Much of Aly’s diet includes small panfish, including bluegills.

“One year, a guy brought a bunch of bowfin, but they were huge,” Young said. “She didn’t do well with them, but I ate them.”

Fish set aside for Aly are kept in a freezer at the center.

“We have the ones from the rough fish tournament, which was in July,” Young said. “We put a couple in a bag and freeze the whole thing.”

Aly, named after Fisher’s granddaughter, is used in the center’s educational programs.

“She came in in September 2018, so it’ll be four years this year,” Fisher said. “She got hit by a car just south of Waupaca. Her right wrist is all shattered and her feathers are really bad. She’s here for good and that’s why we need fish.”

Young also helps the center with osprey banding projects.

“We’ve been in osprey nests and they’re nice and clean,” he said. “They poop off the side of the nest, so they’re almost spotless. You go into an eagle’s nest and there are scales, pieces of fish, muskrats, ducks, you name it. And they stink.”

Osprey nests

We Energies has worked with The Feather for years to provide osprey nests.

“They like that high perch so they can see a long way,” Young said. “We have less of those areas where they can nest. Utility poles are perfect for them. They will build a nest up there and then the branches land on the wires and cause problems. Utility companies not only help themselves out, but it helps the birds out, by putting up a large pole just a ways off so the bird can nest there and they’re off the lines. It’s safer for the birds and the community.

“We Energies out of Weyauwega has been fantastic,” he added. “They’ll go up in the bucket truck and bring the birds down.

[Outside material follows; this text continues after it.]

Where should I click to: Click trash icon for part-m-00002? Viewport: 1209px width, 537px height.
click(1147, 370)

We band them and they take them back up.”

Wild osprey and eagles live along the Wolf River, which flows through Winneconne, Fremont, New London, Shiocton and Shawano.

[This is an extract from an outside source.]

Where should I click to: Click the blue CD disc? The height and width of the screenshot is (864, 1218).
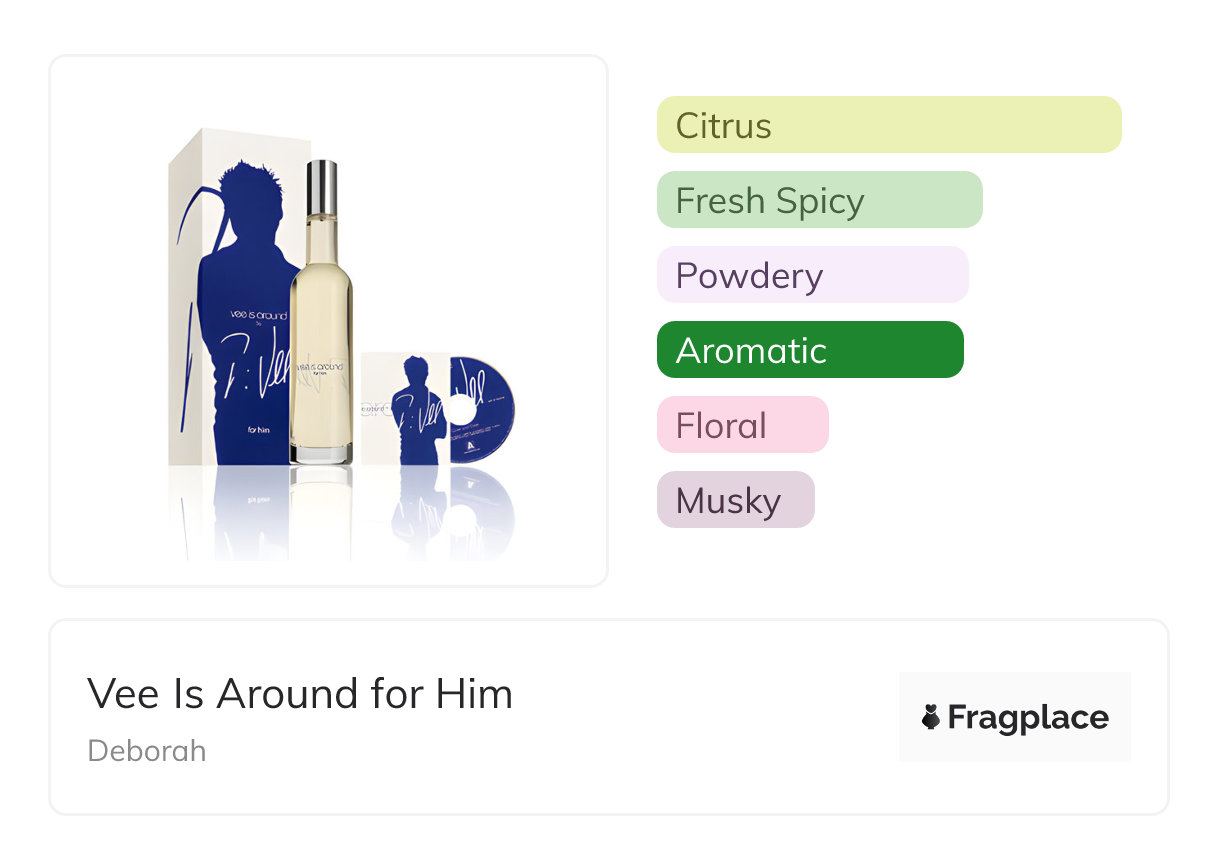pos(484,408)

“Eagles will prey on osprey nests,” Young said. “We have a lot of nests around New London, but we don’t have a lot of success because eagles will prey on the young. Down in Winneconne, we have a lot of osprey nests and a lot of success there.

“It depends on where you’re at,” he said. “Eagles want to eat, too, and apparently, ospreys must taste good.”
Fisher is confident the public will come through for Aly.

“She’s the fussiest bird we’ve ever had,” she said. “If she doesn’t like something, she’ll go days and days without eating. I just work here. She tells me what to do.”